Content starts

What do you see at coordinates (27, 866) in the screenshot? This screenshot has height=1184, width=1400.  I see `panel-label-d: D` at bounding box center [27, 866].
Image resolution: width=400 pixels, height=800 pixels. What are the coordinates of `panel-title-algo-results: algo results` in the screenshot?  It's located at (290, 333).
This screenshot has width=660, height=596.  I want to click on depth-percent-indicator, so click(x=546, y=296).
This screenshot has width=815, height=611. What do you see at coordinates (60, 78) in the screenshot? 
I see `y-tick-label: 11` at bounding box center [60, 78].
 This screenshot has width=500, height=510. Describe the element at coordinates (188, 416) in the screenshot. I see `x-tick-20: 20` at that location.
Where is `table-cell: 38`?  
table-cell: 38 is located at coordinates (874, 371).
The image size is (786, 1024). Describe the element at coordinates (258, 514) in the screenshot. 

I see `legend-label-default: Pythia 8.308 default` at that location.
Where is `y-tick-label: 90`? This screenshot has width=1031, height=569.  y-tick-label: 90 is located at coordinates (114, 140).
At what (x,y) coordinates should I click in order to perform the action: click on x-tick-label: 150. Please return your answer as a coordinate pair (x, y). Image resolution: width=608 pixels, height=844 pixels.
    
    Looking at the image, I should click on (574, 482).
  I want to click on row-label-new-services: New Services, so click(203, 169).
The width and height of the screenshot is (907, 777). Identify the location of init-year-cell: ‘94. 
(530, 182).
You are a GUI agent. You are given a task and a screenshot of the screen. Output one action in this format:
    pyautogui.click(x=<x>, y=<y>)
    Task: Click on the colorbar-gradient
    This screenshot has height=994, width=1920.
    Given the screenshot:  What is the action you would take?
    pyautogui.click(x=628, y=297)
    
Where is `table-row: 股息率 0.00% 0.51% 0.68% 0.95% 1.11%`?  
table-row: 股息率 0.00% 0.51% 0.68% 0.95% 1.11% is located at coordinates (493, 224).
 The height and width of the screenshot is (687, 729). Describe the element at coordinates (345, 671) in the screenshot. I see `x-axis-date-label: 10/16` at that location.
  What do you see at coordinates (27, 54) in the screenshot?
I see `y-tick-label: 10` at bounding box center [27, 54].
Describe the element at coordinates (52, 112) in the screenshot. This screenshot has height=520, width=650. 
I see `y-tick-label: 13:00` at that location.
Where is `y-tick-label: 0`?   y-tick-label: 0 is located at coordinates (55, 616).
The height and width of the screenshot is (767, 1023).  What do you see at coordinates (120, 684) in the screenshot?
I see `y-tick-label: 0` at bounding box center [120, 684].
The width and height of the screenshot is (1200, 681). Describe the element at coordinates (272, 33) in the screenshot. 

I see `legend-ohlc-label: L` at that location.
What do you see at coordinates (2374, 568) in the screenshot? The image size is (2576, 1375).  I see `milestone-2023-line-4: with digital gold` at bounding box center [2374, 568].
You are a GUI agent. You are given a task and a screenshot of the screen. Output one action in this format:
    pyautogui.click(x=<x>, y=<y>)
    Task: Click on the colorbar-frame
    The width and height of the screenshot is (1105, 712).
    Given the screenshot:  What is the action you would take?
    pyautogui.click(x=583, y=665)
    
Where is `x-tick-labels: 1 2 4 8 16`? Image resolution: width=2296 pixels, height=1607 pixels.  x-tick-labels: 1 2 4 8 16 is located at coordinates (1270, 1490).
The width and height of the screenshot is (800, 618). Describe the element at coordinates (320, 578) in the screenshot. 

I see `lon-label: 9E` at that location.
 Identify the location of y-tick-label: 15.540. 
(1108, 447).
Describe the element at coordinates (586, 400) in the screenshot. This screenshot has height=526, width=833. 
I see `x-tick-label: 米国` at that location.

Content ends

WHAT IS EXPECTED | Update the records above by changing each occurrence of "Where is" to "Where can I find" and leaving everything else unchanged.

ANSWER FOR THIS EXERCISE |
What do you see at coordinates (27, 866) in the screenshot? This screenshot has height=1184, width=1400.  I see `panel-label-d: D` at bounding box center [27, 866].
Image resolution: width=400 pixels, height=800 pixels. What are the coordinates of `panel-title-algo-results: algo results` in the screenshot?  It's located at (290, 333).
This screenshot has width=660, height=596.  I want to click on depth-percent-indicator, so click(x=546, y=296).
This screenshot has width=815, height=611. What do you see at coordinates (60, 78) in the screenshot? 
I see `y-tick-label: 11` at bounding box center [60, 78].
 This screenshot has width=500, height=510. Describe the element at coordinates (188, 416) in the screenshot. I see `x-tick-20: 20` at that location.
Where can I find `table-cell: 38`?  
table-cell: 38 is located at coordinates (874, 371).
The image size is (786, 1024). Describe the element at coordinates (258, 514) in the screenshot. 

I see `legend-label-default: Pythia 8.308 default` at that location.
Where can I find `y-tick-label: 90`? This screenshot has width=1031, height=569.  y-tick-label: 90 is located at coordinates (114, 140).
At what (x,y) coordinates should I click in order to perform the action: click on x-tick-label: 150. Please return your answer as a coordinate pair (x, y). Image resolution: width=608 pixels, height=844 pixels.
    
    Looking at the image, I should click on (574, 482).
  I want to click on row-label-new-services: New Services, so click(203, 169).
The width and height of the screenshot is (907, 777). Identify the location of init-year-cell: ‘94. 
(530, 182).
You are a GUI agent. You are given a task and a screenshot of the screen. Output one action in this format:
    pyautogui.click(x=<x>, y=<y>)
    Task: Click on the colorbar-gradient
    This screenshot has height=994, width=1920.
    Given the screenshot:  What is the action you would take?
    pyautogui.click(x=628, y=297)
    
Where can I find `table-row: 股息率 0.00% 0.51% 0.68% 0.95% 1.11%`?  
table-row: 股息率 0.00% 0.51% 0.68% 0.95% 1.11% is located at coordinates (493, 224).
 The height and width of the screenshot is (687, 729). Describe the element at coordinates (345, 671) in the screenshot. I see `x-axis-date-label: 10/16` at that location.
  What do you see at coordinates (27, 54) in the screenshot?
I see `y-tick-label: 10` at bounding box center [27, 54].
Describe the element at coordinates (52, 112) in the screenshot. This screenshot has height=520, width=650. 
I see `y-tick-label: 13:00` at that location.
Where can I find `y-tick-label: 0`?   y-tick-label: 0 is located at coordinates (55, 616).
The height and width of the screenshot is (767, 1023).  What do you see at coordinates (120, 684) in the screenshot?
I see `y-tick-label: 0` at bounding box center [120, 684].
The width and height of the screenshot is (1200, 681). Describe the element at coordinates (272, 33) in the screenshot. 

I see `legend-ohlc-label: L` at that location.
What do you see at coordinates (2374, 568) in the screenshot? The image size is (2576, 1375).  I see `milestone-2023-line-4: with digital gold` at bounding box center [2374, 568].
You are a GUI agent. You are given a task and a screenshot of the screen. Output one action in this format:
    pyautogui.click(x=<x>, y=<y>)
    Task: Click on the colorbar-frame
    The width and height of the screenshot is (1105, 712).
    Given the screenshot:  What is the action you would take?
    pyautogui.click(x=583, y=665)
    
Where can I find `x-tick-labels: 1 2 4 8 16`? Image resolution: width=2296 pixels, height=1607 pixels.  x-tick-labels: 1 2 4 8 16 is located at coordinates (1270, 1490).
The width and height of the screenshot is (800, 618). Describe the element at coordinates (320, 578) in the screenshot. 

I see `lon-label: 9E` at that location.
 Identify the location of y-tick-label: 15.540. 
(1108, 447).
Describe the element at coordinates (586, 400) in the screenshot. This screenshot has height=526, width=833. 
I see `x-tick-label: 米国` at that location.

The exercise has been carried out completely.